The first thing that must be done each week in the news department at a weekly (often one person) is an assessment of how much space (or how many column-inches, in newsspeak) must be filled. What makes this step most challenging, perhaps, is that it isn’t possible.

The majority of newspapers are funded by advertising, and just how much room the advertising will take up in a given week is not finalized until just hours before the deadline. If an unusually large amount has been sold, the newspaper may choose to add extra pages to the issue. Here, however, there lies a fine line. If only a large amount of ads has been sold (but not unusually large), then the publication may remain at a normal number of pages and the news “department” will be cramped for space. But if the staff extends the issue, they will find themselves “loose” on space and scrambling to find enough copy. How many pages to run is not a decision lightly made, especially among tabloid-size publications that can only adjust their length by increments of four pages.

Formerly, my title was “reporter/photographer.” Again, this was somewhat deceiving as to my actual duties. At least 20 percent of every week is spent in what is called “layout,” or production, of the newspaper. We create what the readers see completely by computer, and it takes significant time to do it. It might take me an hour and a half to actually write the front page text, but it will often take at least that much time just to arrange that page in its final setup.

Challenges:
*A photograph or image of some type really needs to begin “above the fold,” or on the top half of the page.
*The most important or most interesting story needs to be at the top. Sometimes more than one story deserves to be up there, or you’d rather that readers saw more than one headline above that fold. Unfortunately, it is very dangerous to place two headlines directly next to each other, or you might end up with “Peas are good, Bush says”/”Clowns make good friends,” or something hilarious you’d find on Jay Leno. How do you separate them and keep the page looking good?
*Stories should form one rectangle whenever possible.
*Every line, corner, cranny must be filled. Sometimes you must add to or cut from a story to make it fit in the space you have.
*Your photographs might only “work” on one side of the page. If the person is facing left, the photo will most likely need to be placed on the left side of the page. Maybe you have two photos and they both need to be placed on the left. Then your page is off-balance. Or maybe it isn’t off balance, but they leave an awkward amount of space left between them that is too narrow to fit a headline and the start of a story.
*Your headlines must be catchy, must be complete phrases when possible, and they must come as close to the far edge of the column whenever humanly possible. You just try writing a two column-wide headline that inevitably must include “sex offender” and “ordinance.” The phrase you use must place the two terms on separate lines – the terms will not fit on the same line (in the appropriate font size) and neither can be hyphenated and continued on the next line.
*Headline fonts must decrease as you go down the page.

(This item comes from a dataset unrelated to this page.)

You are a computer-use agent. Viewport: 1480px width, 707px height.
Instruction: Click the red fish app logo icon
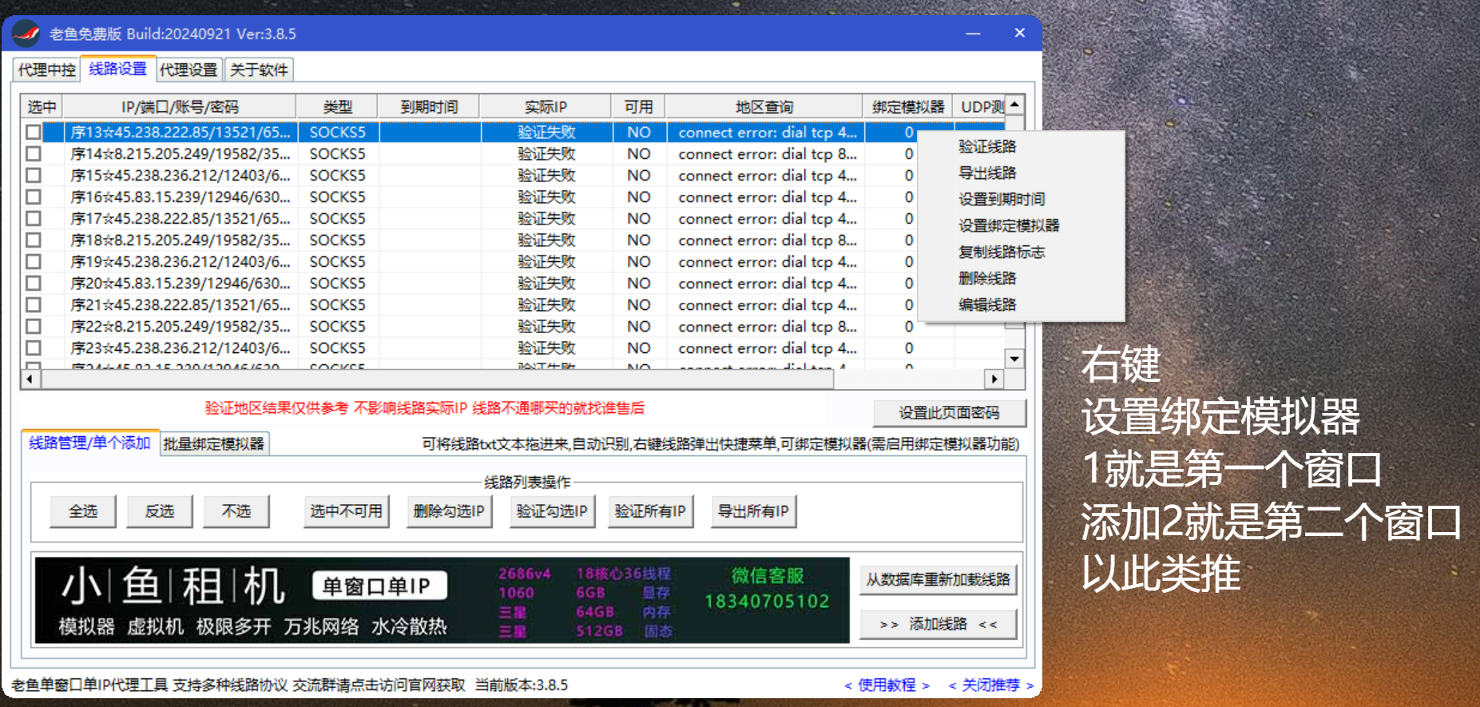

A picture, so they say, is worth 1,000 words. That’s a rather liberal estimate, I say. Your standard tall two-column photo will compensate for maybe 400 words worth of space (similar to a 4x6 snapshot). When you add in a caption (make it a long one), you might be talking 450 words. Add a title, and you could make 500. Still, even 400 words is a considerable hole when it comes to the crunch before the deadline. When our office assistant tells me that I’ve cleaned out her stash of filler photos, this is a warning to be heeded. Readers love photos, and I love giving them photos (a quick fix to most problems), but sometimes there just aren’t any photos to be had.